Six athletes represented Botswana in swimming.

- Men

| Athlete | Event | Heat |  | Final |  |
| Time | Rank | Time | Rank |
| Solomon Dzingai | 50 m freestyle | 26.40 | 33 | did not advance |  |
| 100 m freestyle | 57.56 | 27 | did not advance |  |
| 200 m freestyle | 2:19.05 | 16 | did not advance |  |
| Ethan Fischer | 50 m breaststroke | 31.71 | 21 | did not advance |  |
| 100 m breaststroke | 1:08.72 | 15 | did not advance |  |
| 200 m breaststroke | 2:36.13 | 15 | did not advance |  |
| 100 m butterfly | 1:06.23 | 28 | did not advance |  |
| 200 m individual medley | 2:23.52 | 10 | did not advance |  |
| Kitso Matija | 50 m freestyle | 26.03 | 32 | did not advance |  |
| 100 m freestyle | 55.60 | 24 | did not advance |  |
| 50 m butterfly | 27.77 | 27 | did not advance |  |
| Adrian Robinson | 50 m breaststroke | 28.97 | 8 Q | 28.88 | 7 |
| 100 m breaststroke | 1:03.84 | 8 Q | 1:03.43 | 7 |
| 200 m breaststroke | 2:35.91 | 14 | did not advance |  |
| 100 m butterfly | 59.12 | 22 | did not advance |  |
| 200 m individual medley | 2:16.13 | 8 Q | 2:14.83 | 8 |
| Kitso Matija Ethan Fischer Solomon Dzingai Adrian Robinson | 4×100 m freestyle relay | —N/a |  | 3:49.93 | 7 |

- Women

| Athlete | Event | Heat |  | Final |  |
| Time | Rank | Time | Rank |
| Caitlin Loo | 50 m freestyle | 29.63 | 24 | did not advance |  |
| 100 m freestyle | 1:07.70 | 18 | did not advance |  |
| 200 m freestyle | 2:23.08 | 12 | did not advance |  |
| 50 m butterfly | 31.48 | 16 | did not advance |  |
| 100 m butterfly | 1:11.04 | 13 | did not advance |  |
| 200 m butterfly | 2:47.62 | 9 QR | 2:47.51 | 8 |
| 200 m individual medley | DSQ |  | did not advance |  |
| Naomi Ruele | 50 m freestyle | 26.74 | 7 Q | Withdrawn |  |
| 100 m freestyle | 58.77 | 6 Q | 59.30 | 6 |
| 50 m backstroke | 29.62 | 2 Q | 29.22 | 3rd place, bronze medalist(s) |
| 100 m backstroke | 1:05.29 | 3 Q | 1:02.62 | 2nd place, silver medalist(s) |

- Mixed

| Athlete | Event | Heat |  | Final |  |
| Time | Rank | Time | Rank |
| Kitso Matija Naomi Ruele Caitlin Loo Adrian Robinson | 4×100 m freestyle relay | 3:58.76 | 9 QR | 3:57.66 | 8 |
| Naomi Ruele Adrian Robinson Caitlin Loo Kitso Matija | 4×100 m medley relay | 4:15.65 | 5 Q | 4:16.45 | 7 |

== Taekwondo ==

Botswana competed in Taekwondo.

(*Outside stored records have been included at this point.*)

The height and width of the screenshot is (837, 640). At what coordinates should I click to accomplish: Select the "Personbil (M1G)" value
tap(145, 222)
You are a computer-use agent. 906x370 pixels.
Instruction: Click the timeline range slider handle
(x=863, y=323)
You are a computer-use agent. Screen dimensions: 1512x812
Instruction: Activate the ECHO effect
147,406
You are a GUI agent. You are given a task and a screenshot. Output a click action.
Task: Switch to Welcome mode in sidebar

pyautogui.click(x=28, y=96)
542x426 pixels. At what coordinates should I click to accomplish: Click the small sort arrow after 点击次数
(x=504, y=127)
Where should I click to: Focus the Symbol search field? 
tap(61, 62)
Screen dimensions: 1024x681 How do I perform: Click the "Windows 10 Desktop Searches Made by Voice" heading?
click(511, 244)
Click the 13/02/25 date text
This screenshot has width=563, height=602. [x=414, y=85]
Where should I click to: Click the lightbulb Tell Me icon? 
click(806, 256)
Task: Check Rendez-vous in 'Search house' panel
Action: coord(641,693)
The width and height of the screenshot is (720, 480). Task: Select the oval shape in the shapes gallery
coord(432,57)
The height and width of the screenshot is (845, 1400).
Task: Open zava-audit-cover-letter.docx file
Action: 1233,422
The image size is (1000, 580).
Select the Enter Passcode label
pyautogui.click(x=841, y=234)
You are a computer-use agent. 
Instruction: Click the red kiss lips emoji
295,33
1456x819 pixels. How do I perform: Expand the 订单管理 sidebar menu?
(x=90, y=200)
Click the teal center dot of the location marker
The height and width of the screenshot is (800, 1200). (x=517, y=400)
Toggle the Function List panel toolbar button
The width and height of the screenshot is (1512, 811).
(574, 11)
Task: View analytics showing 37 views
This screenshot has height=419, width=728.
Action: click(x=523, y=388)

Two athletes represented Botswana: Karabo Kula and Wardell Ernest Samothsozo. Kula won the bronze medal in the women's –46 kg event.

== Tennis ==

Denzel Seetso, Mark Nawa, Tshegofatso Tsiang and Ekua Refilwe Youri will represent Botswana in tennis.

== Volleyball ==

In June 2019 Botswana women's national volleyball team competed in the women's tournament at the 2019 African Games. The men's team was also scheduled to compete but ultimately did not compete.

== Weightlifting ==

Botswana competed in weightlifting. Four weightlifters represented Botswana: Bokang Alphius Kagiso, Kgotla Alphius Kgaswane, Magdeline Moyengwa and Dikabelo Solomon.